Here's the bag.  I can say without a doubt that this is not Chestnut. I'll have to dig out my box of bar tape tomorrow to show a comparison with the Flambo/Cardinal Red.


----------



## Metacortex

Remove the roll from the bag, set it next to a roll of Flamboyant Red and Chestnut, then take a pic and post it! So far I believe Terra Cotta was last offered in the parts catalog in '67 and at that time it used different packaging and included bar end plugs. If you don't have Flamboyant Red and Chestnut rolls for comparison then send it to me. I'll take a pic of all of them together and send it back. I'd love to get my hands on a roll of Terra Cotta tape even if it was only for a few hours.


----------



## Schwinn499

The struggle is real.


----------



## GTs58

Okay, here are some pictures of the tape. Looks like I have (left to right) Chestnut, 2-Terra Cotta, Burgundy, Flambo Red, and the last 2 pics show a color on the left that I have no idea what it is. It's surely not Coppertone.


----------



## Schwinn499

Im confused....to me looks like...left to right....chestnut/flam red x2/flamingo rose x2.....


----------



## GTs58

Schwinn499 said:


> Im confused....to me looks like...left to right....chestnut/flam red x2/flamingo rose x2.....

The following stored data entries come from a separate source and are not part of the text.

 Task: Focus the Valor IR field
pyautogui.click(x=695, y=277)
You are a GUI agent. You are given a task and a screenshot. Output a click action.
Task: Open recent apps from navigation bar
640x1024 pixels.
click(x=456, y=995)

Is there a good chance you flunked art class in Jr. High? ..

By the way, I do have a light purple mixed with my Violet that could pass for Flamingo.


----------



## GTs58

My right is different than yours. I'm facing east, not west. Got it straightened out for ya.

So what do you think, Terra Cotta?


----------



## Schwinn499

I dunno....gonna ride home....a little swervy and pull out the stash and compare...


----------



## Schwinn499

Well heres what I can contribute.

Left to right. I know #3 is burgundy 100% cause it came from a factory case stamped burgundy. #1 is schwinn branded violet. #2 is a set of two small rolls that I believe is burgundy as well. They look the same held up to the light. #4 is HuntWilde branded, what i believe to be flamboyant red. #5 was an open roll i acquired that i believe to be flamboyant red. #6 is an open random orange i think GT has as well and #7 is HuntWilde branded coppertone.


----------



## Schwinn499

Has anyone ever noticed this stamp before? I just saw this while going through my stash.


----------



## GTs58

Interesting detail with the stamp. I've never really looked at the tape real close and have never seen that before. I usually don't open the bags since I sell most of the tape I get.

Now, your #7 is what they call gold. I had one roll and two partials that I sold to a muscle bike guy on the SBF. Your #6 looks like it's quite a bit lighter than the orange I posted and that one could easily pass as Coppertone, the early years. Out of maybe 10 or more different rolls of Coppertone I've been thru I did notice at least three shades and I have multiple shades of Sky Blue and Lime. The unopened roll to the right in your picture and in mine is Coppertone. Natural lighting will show the actual colors and I've never had any luck getting the true color in a picture using artificial lighting when I was selling on eBay. Your F. Red sure looks a little orangey?


----------



## Metacortex

By gosh you may actually have 2 rolls of Terra Cotta there! As for Schwinn "red" tapes I would also include Opaque Red, Sunset Orange (and maybe Kool Orange as well), Violet and Flamingo.


----------



## Metacortex

Schwinn499 said:


> Has anyone ever noticed this stamp before? I just saw this while going through my stash.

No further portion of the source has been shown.